Но Маруся слегка отмахнулась от насевшего на нее командира дивизии, тихо, строго спросила Сергея:

– Нет, Сергей, ты скажи, отчего ты инертный такой? Это что?.. Это жизненный принцип? Или просто российская лень? Ты нашел подтверждение гибели Лиды? По-моему, нет. А наверное, существуют какие-нибудь документы. Пусть не наши, немецкие. А ты их разыскал? Ты за тридцать-то лет побывал в Стоколосе? Ты расспрашивал там: как погибла и где? Ну ведь не был, скажи!

– Не был, каюсь, Маруся…

– Почему?

– Сам не знаю. Наверное, потому, что жалел ее, мучился, переживал. Ты права. Мне нет оправданий!

– По-моему, проще сказать: боялся жены.

– Нет, ее не боялся. Просто я… запрещал себе эту поездку. Боялся себя. Своих собственных воспоминаний…

– А верней, ты боялся трудностей.

– Да. И это, конечно…

– Черт возьми! – решительно повернулся от двери шагающий по ковровой дорожке Тышкевич. Он взял со стола недопитый стакан. – Нет, я пью за Марусю! За мудрую женщину. Почему-то не оцененную ни Сергеем, ни мной… – Он мгновение помолчал. – Ты, Маруся, великая женщина. И еще пью за наших, лежащих в могиле. Да, сегодня склонил перед ними свою страшную, белую голову, а сам думал… Ну, ты вот, Сережа, ты, Маруся, родная. Подумайте, милые… Вот умрем мы… Может, нам и не будет оркестров спустя тридцать лет после победы, потому что последняя, главная и единственная награда нам – сама эта жизнь. А как мы ее прожили? Как живем? А, друзья? Разве мы дорожили священными этими днями, секундами? Разве тратили их без ошибок, без поблажек себе, без уступок дурному? Разве шли всегда напрямик? Не сворачивали порой на извилистые тропинки? Тот, кто скажет сейчас, что не сворачивал, не уступал, – тот, по-моему, лжец!.. Да, не смейтесь, пожалуйста… Не улыбайтесь! Лжец. Так вот… Сколько жить мне еще, не скажу. Я не знаю. Но так хочется после всего пережитого нынче подняться до уровня тех, кто лежит над рекой. До их нравственной высоты! Быть душою бойцом и сегодня… А это… непросто… в наши мирные дни… Ох, непросто…

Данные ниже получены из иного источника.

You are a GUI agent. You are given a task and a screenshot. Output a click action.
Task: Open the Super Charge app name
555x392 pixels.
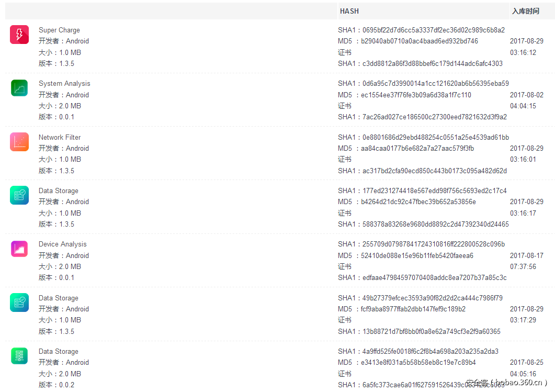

– Арсентий Михайлович… – сказала Маруся.

– Марусенька! Я не пьян. Я уж протрезвел. Ты напрасно хлопочешь. Ну, если не нравится, я замолчу… Ну и ладно. Не надо… Не пьян! Я хотел рассказать все, что думаю о себе. Ну, не надо, так что же? Не надо. Не будем! Так легче, так проще. Давайте молчать… Я нем как могила. Тебе хорошо? Ну, спой нам что-нибудь африканское… Говоришь, нет гитары? Ну, ладно. Не надо… Тогда, как хотите… Я спать… – и он встал и ушел.

6

Разъезжались они сразу после обеда. Были тосты и речи, были вспышки и щелканье фотоаппаратов, прощание с друзьями: с вожатой Аней Кураевой, круглолицей, скуластенькой коротышкой с косичками, с учителями школы, с пионерами, с секретарем райкома партии и секретарем райкома комсомола, и со всеми, кто их окружал заботами и вниманием: с шоферами, поварами, гардеробщиками, дежурными по коридору. Пели песни – «Катюшу», «Вставай, страна огромная», «В землянке», «Шумел сурово брянский лес» и все, что припомнилось из военных далеких, нетронутых в памяти лет, вплоть до самой наивной, смешной: «Валенки, ва-аленки, эх, неподшиты стареньки-и…» Пели и в автобусе, стараясь перекричать друг друга, и на вокзале, когда Аня Кураева побежала покупать на всех билеты, а они стояли плотной, слитной, такой приметной толпой среди остальных пассажиров, собирающихся в ожидании поезда.

Сергей Большаков, невыспавшийся и больной после «Черного доктора», был угрюм. Он сперва отошел от круга поющих и долго стоял среди площади, глядя в небо, потом по морозу, по свежему ветру прошелся перед вокзалом, разглядывая киоски, конечно, закрытые – газетный киоск, аптечный киоск, табачный киоск, – заглянул и в вокзал, в большой, темный, хотя и двусветный зал ожидания. Но там было мало народу, почти никого. В углу, на деревянном диване, рядом с пестрым узлом и баулом сидела какая-то старая женщина, слепая, бедновато, но чисто одетая, рядом с нею ютилась некрасивая остроносая девочка в ярко-синей нейлоновой куртке, слишком легкой для этой морозной осенней погоды, в коротеньких брючках, в сапожках на «рыбьем меху».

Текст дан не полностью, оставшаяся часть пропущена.